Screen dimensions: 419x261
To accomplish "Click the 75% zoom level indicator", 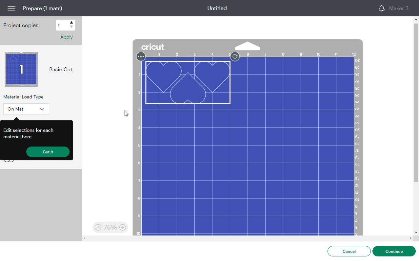I will click(110, 227).
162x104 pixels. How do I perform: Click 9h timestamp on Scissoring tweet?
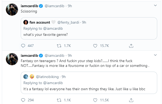70,6
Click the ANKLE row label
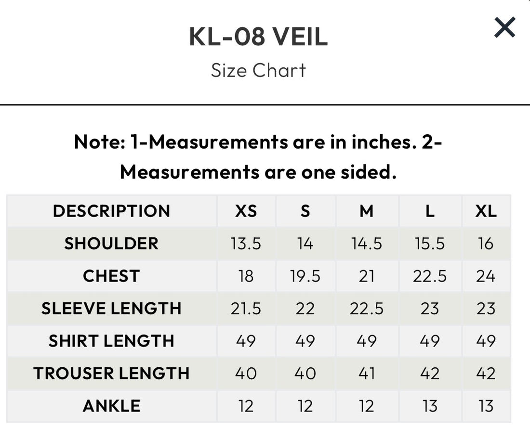Viewport: 530px width, 439px height. tap(111, 406)
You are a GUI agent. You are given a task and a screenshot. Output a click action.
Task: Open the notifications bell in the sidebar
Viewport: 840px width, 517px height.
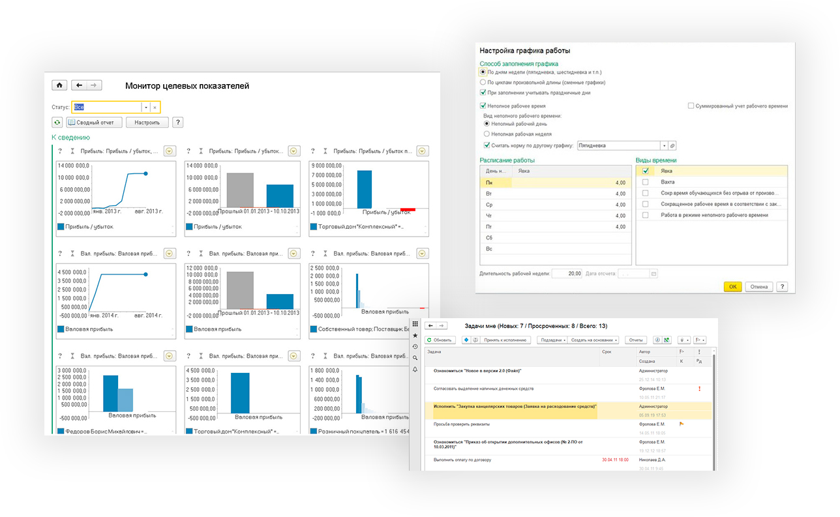click(x=415, y=369)
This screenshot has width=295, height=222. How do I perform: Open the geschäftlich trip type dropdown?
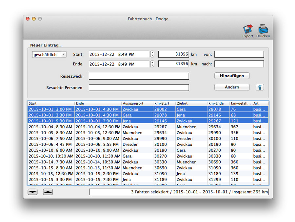click(x=49, y=55)
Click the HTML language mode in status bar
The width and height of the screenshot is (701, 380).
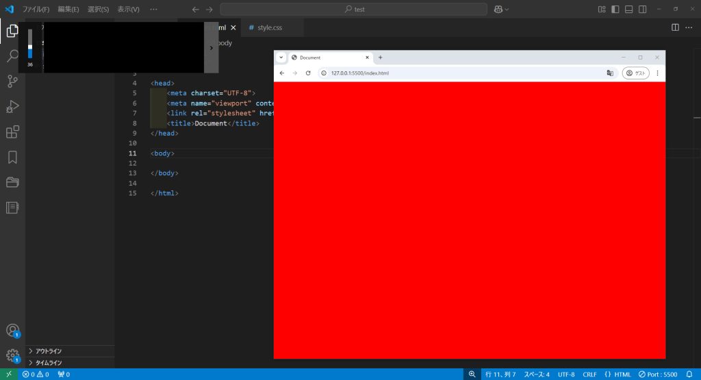click(x=617, y=375)
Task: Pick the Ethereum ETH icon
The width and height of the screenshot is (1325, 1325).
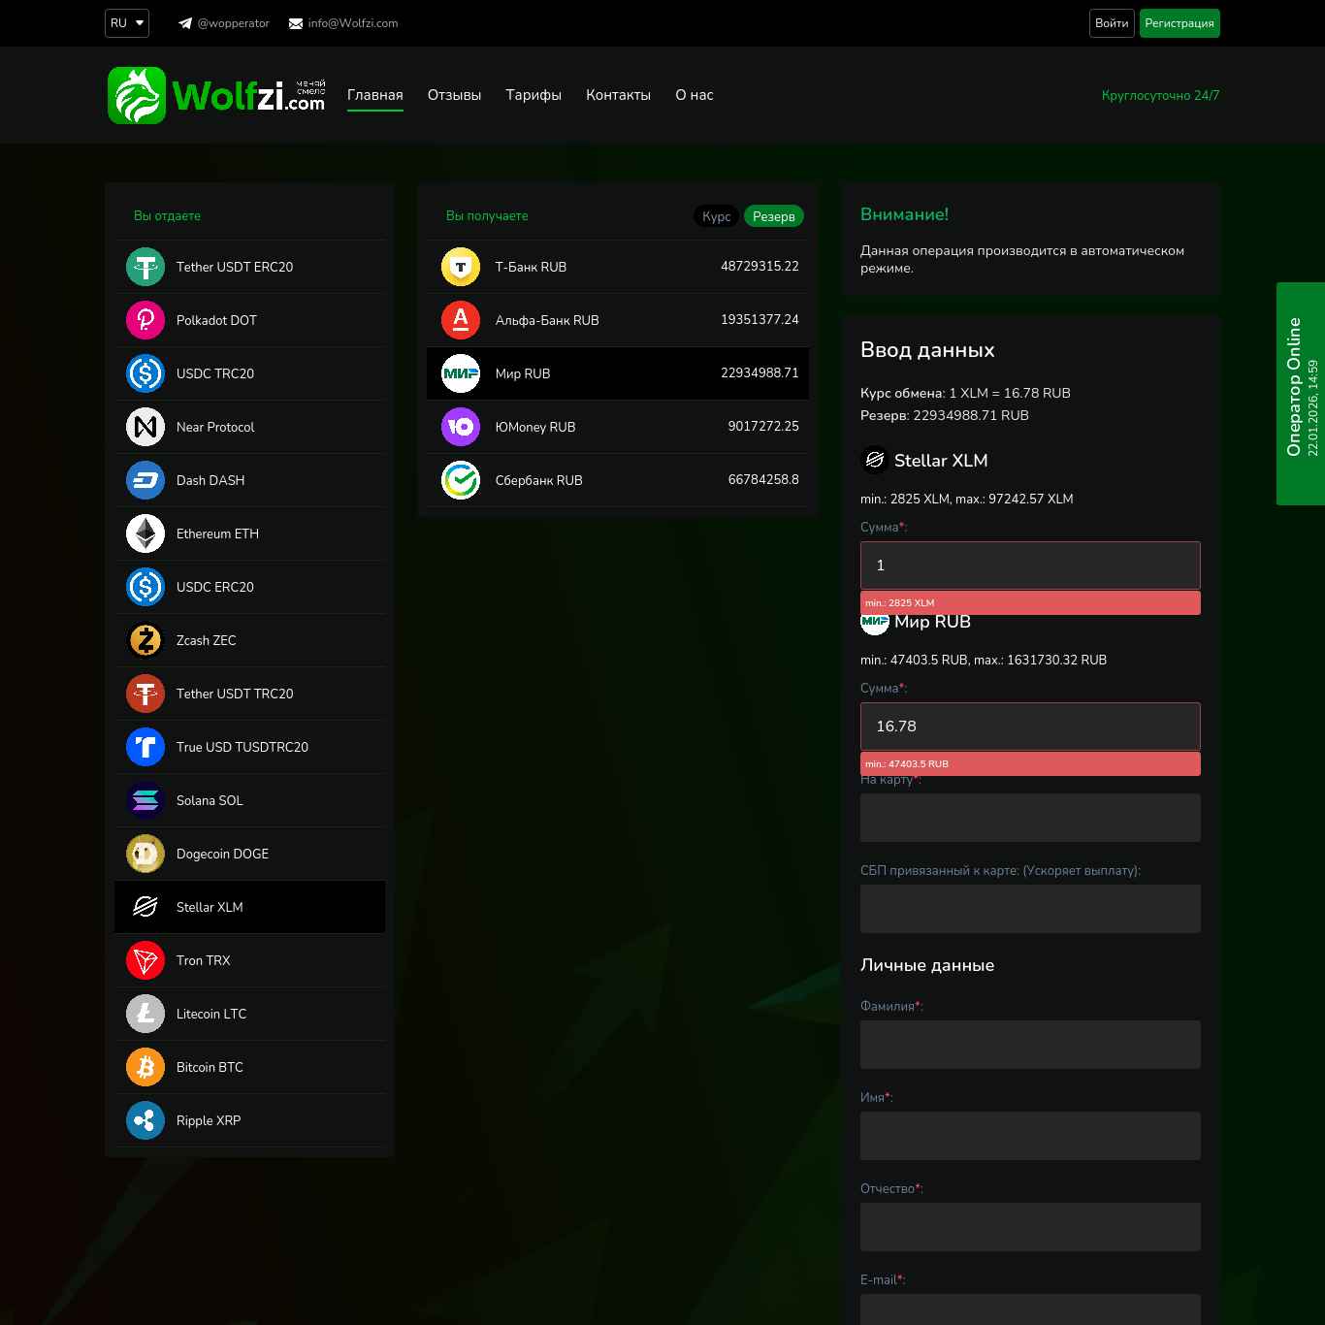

■ ■ ■

◆ **EXERCISE**:
Reproduce exactly and only the lines from the line that contains "The width and height of the screenshot is (701, 380)." to the end of the data above, both ends included. No pictures go in the copy.

◆ **RESPONSE AREA**:
The width and height of the screenshot is (701, 380).
click(x=617, y=375)
Task: Pick the Ethereum ETH icon
The width and height of the screenshot is (1325, 1325).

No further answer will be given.